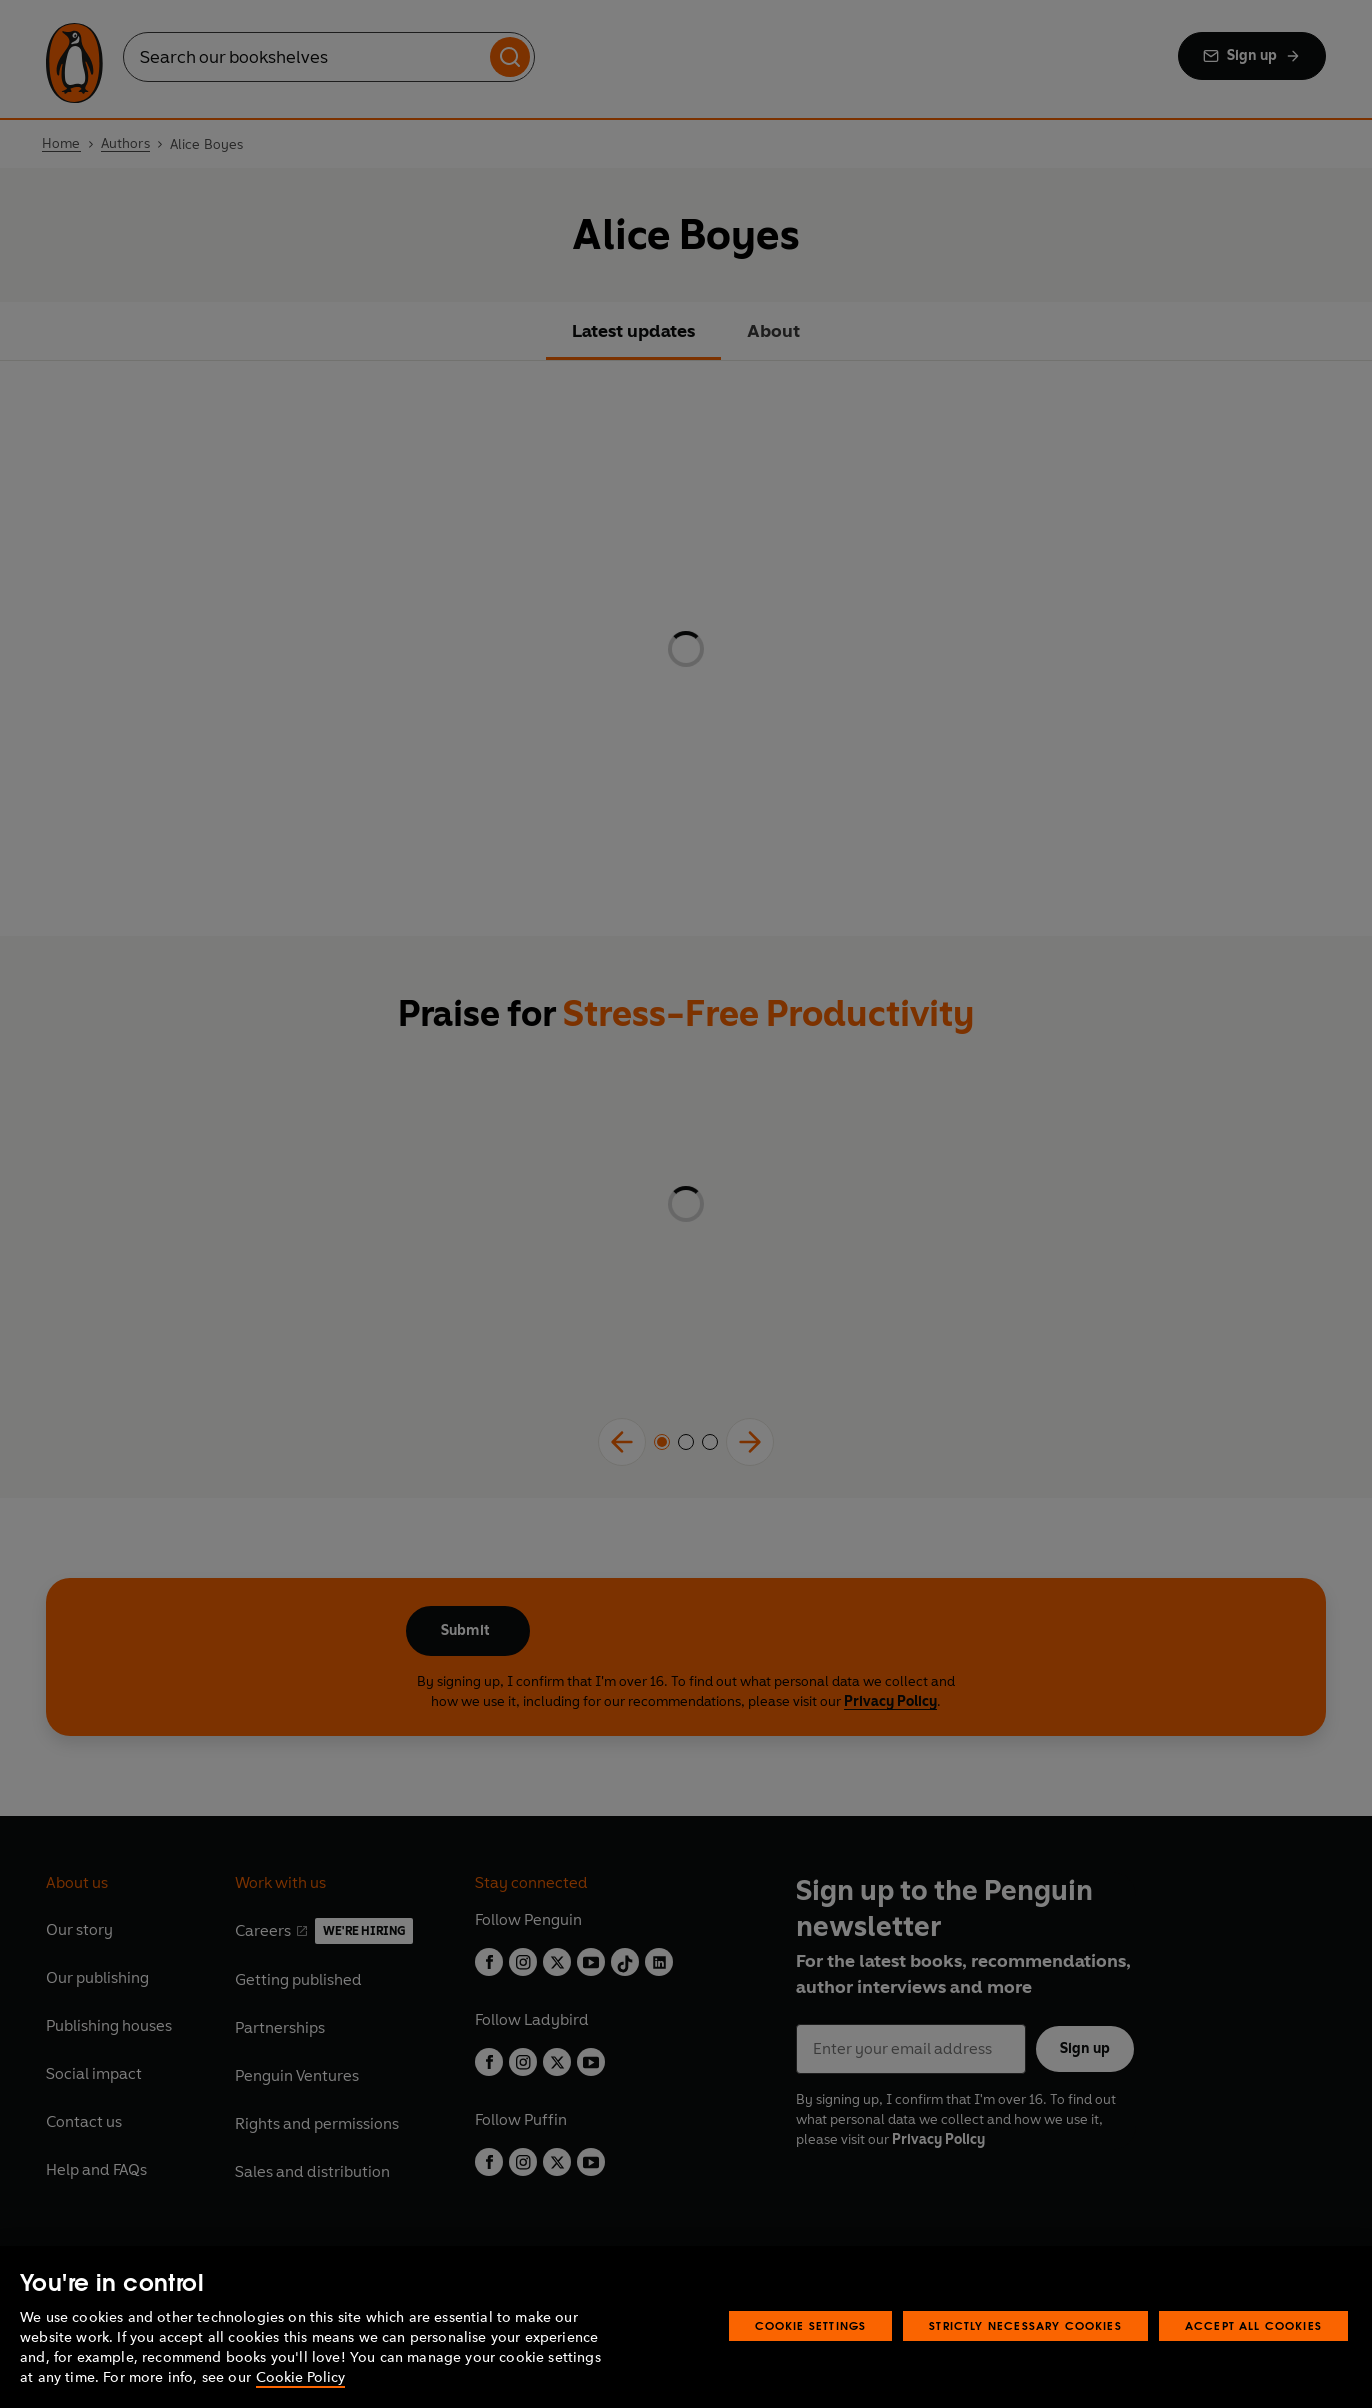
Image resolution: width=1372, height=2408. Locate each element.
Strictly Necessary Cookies (1025, 2325)
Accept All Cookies (1253, 2325)
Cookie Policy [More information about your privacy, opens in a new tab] (300, 2377)
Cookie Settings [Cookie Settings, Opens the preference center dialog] (811, 2325)
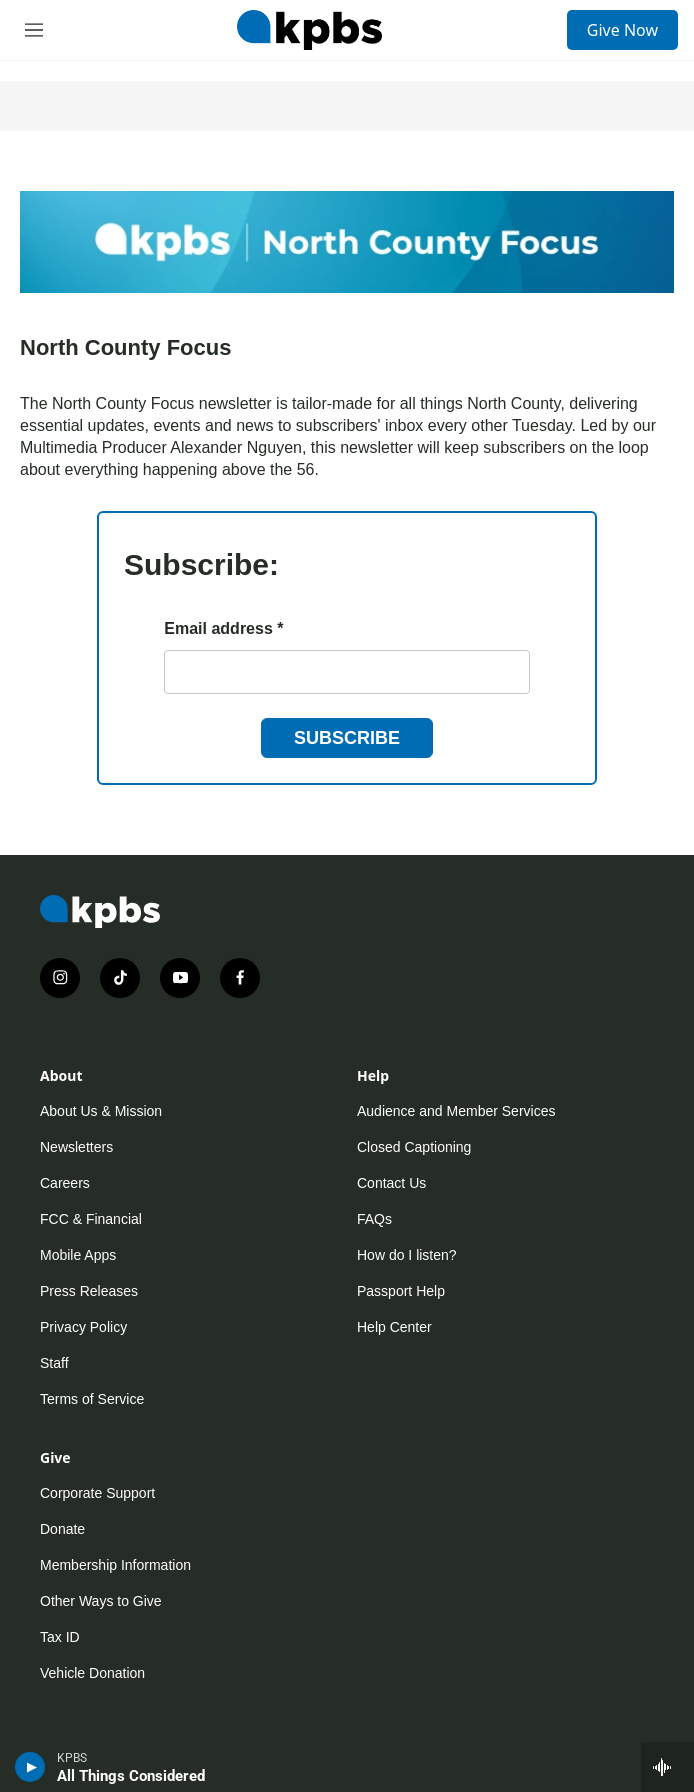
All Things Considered (131, 1776)
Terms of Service (92, 1399)
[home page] (309, 30)
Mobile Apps (78, 1255)
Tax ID (60, 1637)
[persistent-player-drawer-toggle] (667, 1767)
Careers (65, 1183)
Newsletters (76, 1147)
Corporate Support (97, 1493)
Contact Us (391, 1183)
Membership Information (115, 1565)
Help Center (394, 1327)
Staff (54, 1363)
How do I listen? (407, 1255)
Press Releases (89, 1291)
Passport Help (401, 1291)
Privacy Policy (83, 1327)
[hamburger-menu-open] (34, 30)
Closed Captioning (414, 1147)
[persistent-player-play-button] (30, 1767)
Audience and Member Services (456, 1111)
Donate (62, 1529)
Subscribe (347, 738)
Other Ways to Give (101, 1601)
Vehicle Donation (92, 1673)
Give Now (622, 30)
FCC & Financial (91, 1219)
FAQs (374, 1219)
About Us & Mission (101, 1111)
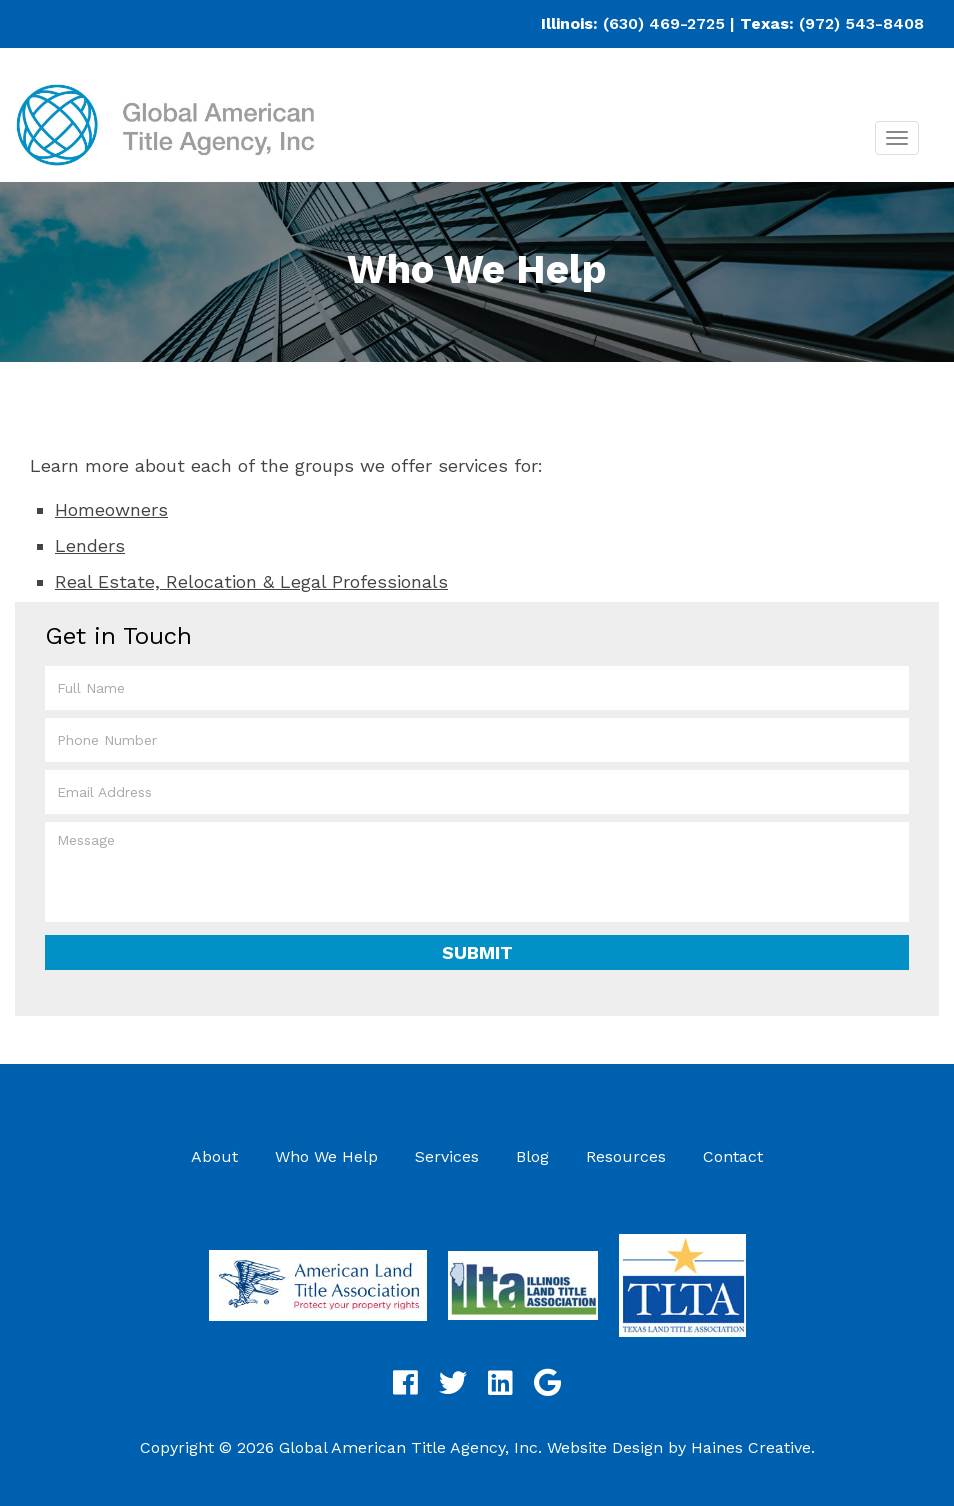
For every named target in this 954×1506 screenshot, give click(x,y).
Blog (532, 1156)
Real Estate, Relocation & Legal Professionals (251, 581)
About (214, 1156)
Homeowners (111, 509)
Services (447, 1156)
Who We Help (326, 1156)
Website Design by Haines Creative (679, 1447)
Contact (733, 1156)
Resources (626, 1156)
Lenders (90, 545)
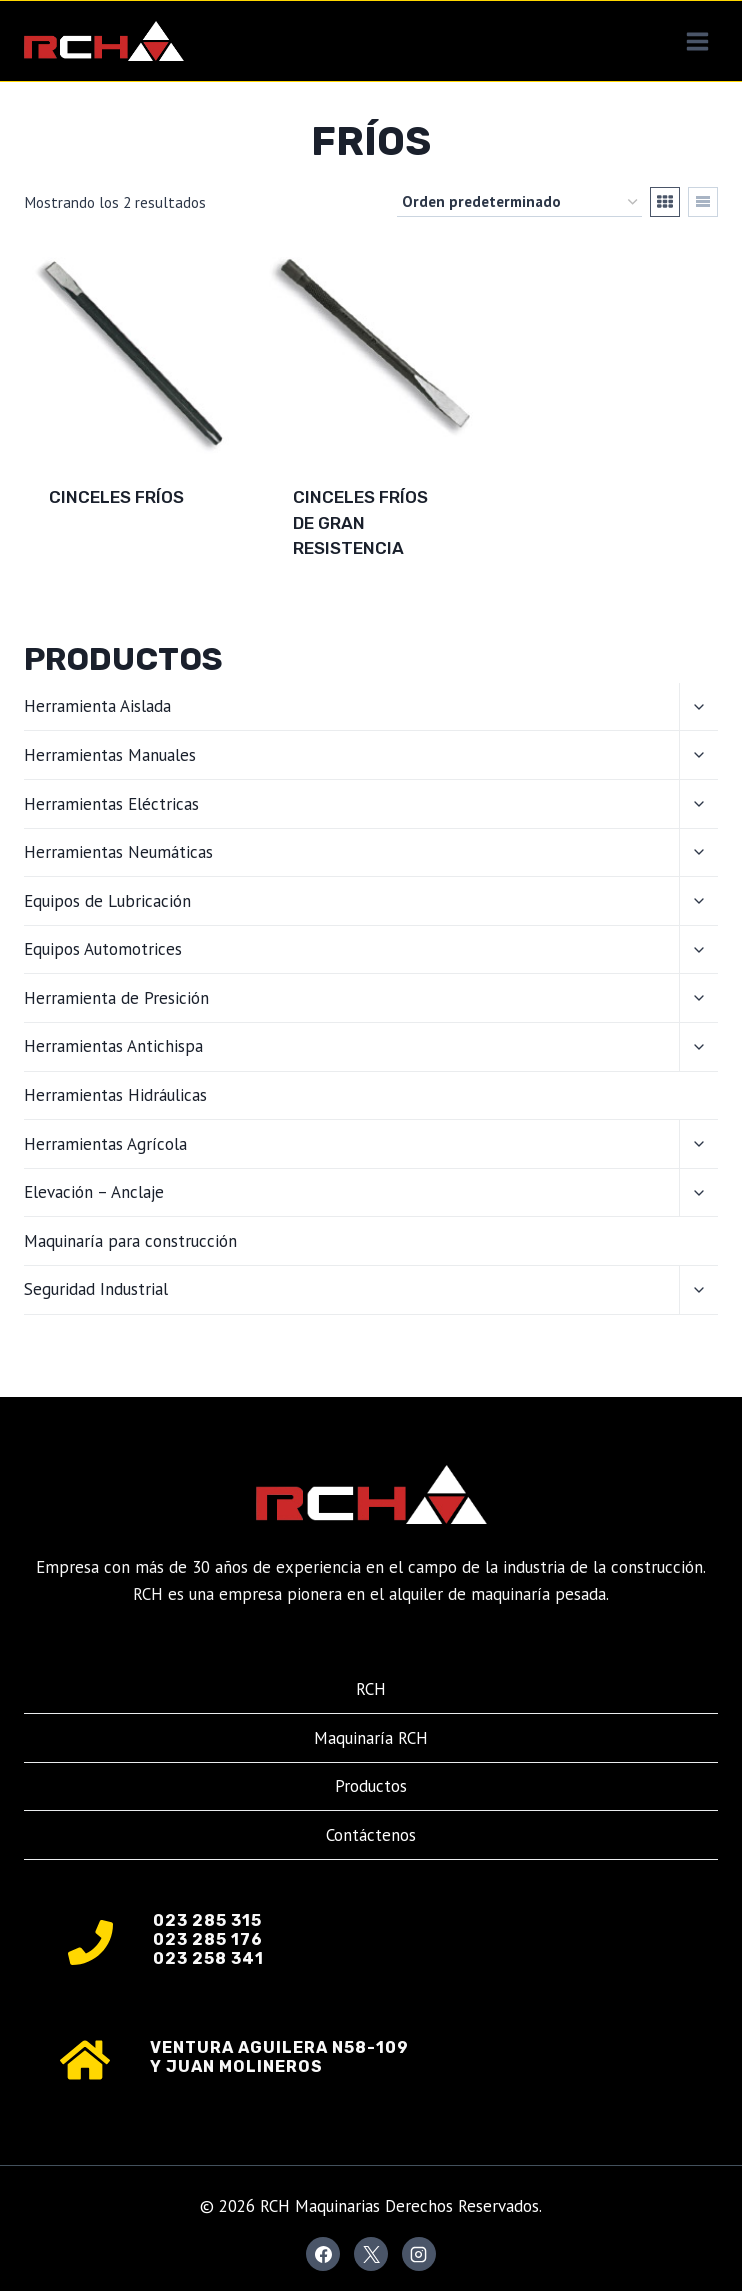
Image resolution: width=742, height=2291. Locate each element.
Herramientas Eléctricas (111, 804)
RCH (371, 1689)
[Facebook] (323, 2254)
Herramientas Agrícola (105, 1144)
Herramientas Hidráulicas (115, 1095)
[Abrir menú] (697, 41)
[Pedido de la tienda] (519, 202)
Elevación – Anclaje (94, 1192)
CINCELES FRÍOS (116, 497)
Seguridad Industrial (96, 1289)
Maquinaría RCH (371, 1738)
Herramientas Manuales (110, 755)
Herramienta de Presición (116, 998)
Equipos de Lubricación (107, 901)
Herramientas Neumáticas (118, 852)
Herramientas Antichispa (113, 1046)
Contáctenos (371, 1835)
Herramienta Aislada (97, 706)
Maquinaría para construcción (130, 1241)
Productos (371, 1786)
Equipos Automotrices (103, 949)
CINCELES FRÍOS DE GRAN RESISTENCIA (360, 522)
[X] (371, 2254)
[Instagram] (419, 2254)
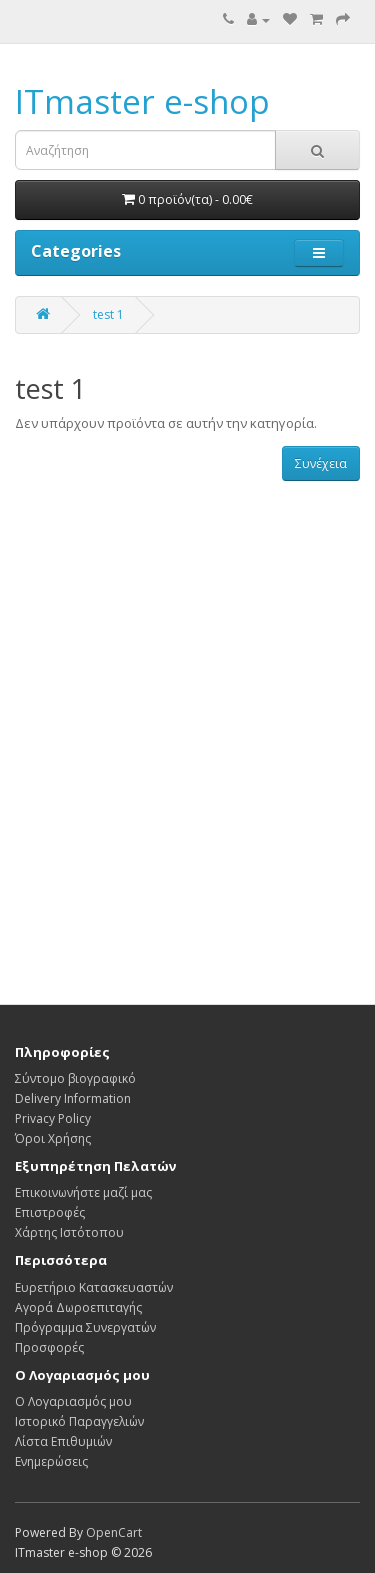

------------------------------------------------------------------------

Directions>
Shift every coordinate in the answers by adding -126 to each number, and rewrite only the lines from the one containing "[Facebook] (323, 2254)" through the final line above, requests included. Leave the pictures out.

Response below>
[Facebook] (197, 2128)
Herramientas Agrícola (-21, 1018)
Herramientas Hidráulicas (-11, 969)
[Abrir menú] (571, -85)
[Pedido de la tienda] (393, 76)
Elevación – Anclaje (-32, 1066)
CINCELES FRÍOS (-10, 371)
Seguridad Industrial (-30, 1163)
Maquinaría RCH (245, 1612)
Herramientas Manuales (-16, 629)
Herramienta de Presición (-10, 872)
Equipos de Lubricación (-19, 775)
Herramientas Neumáticas (-8, 726)
Herramientas Antichispa (-13, 920)
Contáctenos (245, 1709)
Herramienta Aislada (-29, 580)
Maquinaría para construcción (4, 1115)
Productos (245, 1660)
Equipos Automotrices (-23, 823)
CINCELES FRÍOS DE GRAN RESISTENCIA (234, 396)
[X] (245, 2128)
[Instagram] (293, 2128)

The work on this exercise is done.